At a time when the initial goal is given to one processor, all of the other
idle processors within the multiprocessor system do not operate. Hence,
one processor must divide the given initial goal into plural initial load
segments which must be assigned to the other processors. In addition, the
conventional multiprocessor system must provide the network system for
transferring information concerning the given initial goal which must be
divided. For this reason, the conventional multiprocessor system cannot
perform an initial load balancing of the initial goal with high speed.
Originally, it is possible to obtain a performance improvement due to a
parallel effect for shortening processing times (hereinafter, simply
referred to as the parallel effect) when the given load is executed in
parallel in the conventional multiprocessor system. However, the
conventional multiprocessor system suffers from a problem in that it is
not actually possible to obtain such parallel effect because of the reason
described above.
Further, the above mentioned one processor supplied with the initial goal
must transfer a certain part of the information thereof to all of other
processors so that the amount of information to be transferred is
increased. Hence, the conventional multiprocessor system suffers another
problem in that it must have the ability to transfer data at high speed
and transfer a large quantity of data for the network system.
Next, a description will be given with respect to the above-mentioned
problems in detail by considering that the logic programming language
(i.e., Prolog) is executed in the conventional multiprocessor system.
In a process for sequentially executing Prolog (shown in FIG. 2), a
predetermined priority (i.e., a depth-first-search) is given such that
branches are searched from an upper side to a lower side and from a left
side to a right side within an inference tree (or a proof tree) of Prolog.
When the system fails to find the correct branch (or the desirable branch)
while searching, the system backtracks to the preceding node and searches
all branches connected thereto so as to find the correct branch.
In another process for executing Prolog in parallel, plural processors
simultaneously search a certain section or all sections of the inference
tree so as to find the correct branches in accordance with a predetermined
breadth-first-search. Such a process is called an OR parallel execution in
which all branches within the inference tree are divided into plural
sections (hereinafter, referred to as OR processes) each having a certain
number of the branches and all of the OR processes are respectively
assigned to the idle processors when the initial goal is given to the
system. In this case, information required to execute each OR process must
be transferred to the corresponding idle processor.

Saved items
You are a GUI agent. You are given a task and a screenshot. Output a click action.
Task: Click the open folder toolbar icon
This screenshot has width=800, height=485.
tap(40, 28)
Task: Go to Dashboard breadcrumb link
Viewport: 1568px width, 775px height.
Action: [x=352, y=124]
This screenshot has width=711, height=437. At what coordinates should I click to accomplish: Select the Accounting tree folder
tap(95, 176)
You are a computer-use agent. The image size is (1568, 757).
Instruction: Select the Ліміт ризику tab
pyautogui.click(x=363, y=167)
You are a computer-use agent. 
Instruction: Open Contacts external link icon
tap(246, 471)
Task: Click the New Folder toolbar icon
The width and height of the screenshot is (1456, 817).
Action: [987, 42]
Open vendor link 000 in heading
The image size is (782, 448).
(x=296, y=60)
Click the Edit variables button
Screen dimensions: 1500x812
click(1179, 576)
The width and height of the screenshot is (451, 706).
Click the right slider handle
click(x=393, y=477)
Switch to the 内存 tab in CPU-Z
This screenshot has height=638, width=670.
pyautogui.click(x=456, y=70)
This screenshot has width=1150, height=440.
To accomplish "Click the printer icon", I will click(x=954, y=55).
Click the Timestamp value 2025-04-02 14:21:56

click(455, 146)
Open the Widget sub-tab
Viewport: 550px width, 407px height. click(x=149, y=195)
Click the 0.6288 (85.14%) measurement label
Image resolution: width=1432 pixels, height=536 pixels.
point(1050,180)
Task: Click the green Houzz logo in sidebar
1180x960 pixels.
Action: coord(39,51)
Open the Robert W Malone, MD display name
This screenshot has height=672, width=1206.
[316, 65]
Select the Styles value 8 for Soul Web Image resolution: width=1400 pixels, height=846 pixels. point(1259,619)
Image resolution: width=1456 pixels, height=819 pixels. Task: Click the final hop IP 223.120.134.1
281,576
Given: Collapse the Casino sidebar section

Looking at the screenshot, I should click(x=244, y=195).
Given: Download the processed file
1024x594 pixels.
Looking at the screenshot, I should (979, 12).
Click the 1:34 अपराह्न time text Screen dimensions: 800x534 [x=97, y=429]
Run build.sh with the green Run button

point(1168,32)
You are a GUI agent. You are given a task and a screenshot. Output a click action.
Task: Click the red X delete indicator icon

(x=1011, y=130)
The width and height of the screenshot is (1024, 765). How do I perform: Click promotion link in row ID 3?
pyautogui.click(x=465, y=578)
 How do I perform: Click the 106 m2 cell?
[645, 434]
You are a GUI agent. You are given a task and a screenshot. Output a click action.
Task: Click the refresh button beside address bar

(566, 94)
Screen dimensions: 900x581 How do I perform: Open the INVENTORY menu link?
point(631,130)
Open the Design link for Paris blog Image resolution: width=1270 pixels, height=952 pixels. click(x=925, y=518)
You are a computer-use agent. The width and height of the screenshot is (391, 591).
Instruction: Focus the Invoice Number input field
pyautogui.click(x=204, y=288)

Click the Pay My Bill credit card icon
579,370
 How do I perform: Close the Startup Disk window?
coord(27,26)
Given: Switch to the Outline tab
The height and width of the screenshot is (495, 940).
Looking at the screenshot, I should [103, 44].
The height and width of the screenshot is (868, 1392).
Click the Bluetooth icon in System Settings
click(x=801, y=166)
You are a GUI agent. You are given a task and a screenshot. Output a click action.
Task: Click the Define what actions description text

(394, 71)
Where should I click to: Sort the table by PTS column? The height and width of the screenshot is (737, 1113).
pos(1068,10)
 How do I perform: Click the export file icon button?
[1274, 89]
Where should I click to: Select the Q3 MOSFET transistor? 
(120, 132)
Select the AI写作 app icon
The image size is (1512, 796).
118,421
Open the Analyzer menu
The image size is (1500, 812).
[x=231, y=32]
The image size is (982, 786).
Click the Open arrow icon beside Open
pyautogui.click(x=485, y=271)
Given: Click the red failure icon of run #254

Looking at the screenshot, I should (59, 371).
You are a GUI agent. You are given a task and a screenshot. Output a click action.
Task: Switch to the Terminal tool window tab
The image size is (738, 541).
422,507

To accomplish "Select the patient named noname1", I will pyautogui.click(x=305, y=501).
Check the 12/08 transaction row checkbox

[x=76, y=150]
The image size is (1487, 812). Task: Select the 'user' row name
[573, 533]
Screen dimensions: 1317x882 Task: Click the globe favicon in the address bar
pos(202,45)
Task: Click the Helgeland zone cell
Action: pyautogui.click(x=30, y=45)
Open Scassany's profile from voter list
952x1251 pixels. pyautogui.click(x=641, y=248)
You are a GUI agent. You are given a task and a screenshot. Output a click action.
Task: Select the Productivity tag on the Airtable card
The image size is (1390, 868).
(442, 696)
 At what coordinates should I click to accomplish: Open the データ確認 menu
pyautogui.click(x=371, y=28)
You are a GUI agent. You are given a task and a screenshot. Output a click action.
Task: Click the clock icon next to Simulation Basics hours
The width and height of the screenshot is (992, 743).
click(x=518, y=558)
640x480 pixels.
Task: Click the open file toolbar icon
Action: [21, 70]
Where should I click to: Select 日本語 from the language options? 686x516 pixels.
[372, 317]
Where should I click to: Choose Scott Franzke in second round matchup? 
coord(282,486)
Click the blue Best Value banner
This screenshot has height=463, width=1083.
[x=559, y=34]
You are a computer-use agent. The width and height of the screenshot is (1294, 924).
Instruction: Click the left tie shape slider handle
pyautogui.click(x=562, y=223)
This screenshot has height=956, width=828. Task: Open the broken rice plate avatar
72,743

▶ [Work to do]
1. Copy out, without any change, the lines of the records from the one containing "Switch to the 内存 tab in CPU-Z" through the one containing "Looking at the screenshot, I should [103, 44].".
2. Continue the passage on parallel Prolog execution in multiprocessor systems, picking up right after its final sentence.

▶ [Results of the tasks]
1.
Switch to the 内存 tab in CPU-Z
This screenshot has height=638, width=670.
pyautogui.click(x=456, y=70)
This screenshot has width=1150, height=440.
To accomplish "Click the printer icon", I will click(x=954, y=55).
Click the Timestamp value 2025-04-02 14:21:56

click(455, 146)
Open the Widget sub-tab
Viewport: 550px width, 407px height. click(x=149, y=195)
Click the 0.6288 (85.14%) measurement label
Image resolution: width=1432 pixels, height=536 pixels.
point(1050,180)
Task: Click the green Houzz logo in sidebar
1180x960 pixels.
Action: coord(39,51)
Open the Robert W Malone, MD display name
This screenshot has height=672, width=1206.
[316, 65]
Select the Styles value 8 for Soul Web Image resolution: width=1400 pixels, height=846 pixels. point(1259,619)
Image resolution: width=1456 pixels, height=819 pixels. Task: Click the final hop IP 223.120.134.1
281,576
Given: Collapse the Casino sidebar section

Looking at the screenshot, I should click(x=244, y=195).
Given: Download the processed file
1024x594 pixels.
Looking at the screenshot, I should (979, 12).
Click the 1:34 अपराह्न time text Screen dimensions: 800x534 [x=97, y=429]
Run build.sh with the green Run button

point(1168,32)
You are a GUI agent. You are given a task and a screenshot. Output a click action.
Task: Click the red X delete indicator icon

(x=1011, y=130)
The width and height of the screenshot is (1024, 765). How do I perform: Click promotion link in row ID 3?
pyautogui.click(x=465, y=578)
 How do I perform: Click the 106 m2 cell?
[645, 434]
You are a GUI agent. You are given a task and a screenshot. Output a click action.
Task: Click the refresh button beside address bar

(566, 94)
Screen dimensions: 900x581 How do I perform: Open the INVENTORY menu link?
point(631,130)
Open the Design link for Paris blog Image resolution: width=1270 pixels, height=952 pixels. click(x=925, y=518)
You are a computer-use agent. The width and height of the screenshot is (391, 591).
Instruction: Focus the Invoice Number input field
pyautogui.click(x=204, y=288)

Click the Pay My Bill credit card icon
579,370
 How do I perform: Close the Startup Disk window?
coord(27,26)
Given: Switch to the Outline tab
The height and width of the screenshot is (495, 940).
Looking at the screenshot, I should [103, 44].

2.
As described before, one processor supplied with the initial goal must
divide the given initial goal into plural initial load segments which must
be assigned to the other idle processors at the initial load balancing
stage. Hence, the conventional system can not perform the initial load
balancing with high speed.
Meanwhile, after the load balancing is performed between the first and
second processors within the multiprocessor system, it is desirable that
the first and second processors be able to independently proceed with
their respective processes without transferring data representative of the
working environment of the first processor from that processor to the
second processor.
In order to realize the above-mentioned load balancing within the
conventional multiprocessor system, a predetermined working environment
required for the second processor must be extracted (or selected) from the
working environments which are obtained by performing predetermined
processes within the first processor, before performing the load balancing
in the first processor, and such predetermined working environment must be
transferred to the second processor.
In other words, the above predetermined working environment is identical to
the information which is obtained by performing predetermined processes
other than the load balancing process within the first processor. Such a
predetermined working environment is necessary for the second processor in
the case where a certain part of the load to be executed in the first
processor is shared with and executed by the second processor. In
addition, the amount of information representative of the working
environments increases as the system proceeds to balance the load.
Therefore, quite a large amount of information must be transferred to the
other processors when the load balancing is performed after a long process
is performed in each processor.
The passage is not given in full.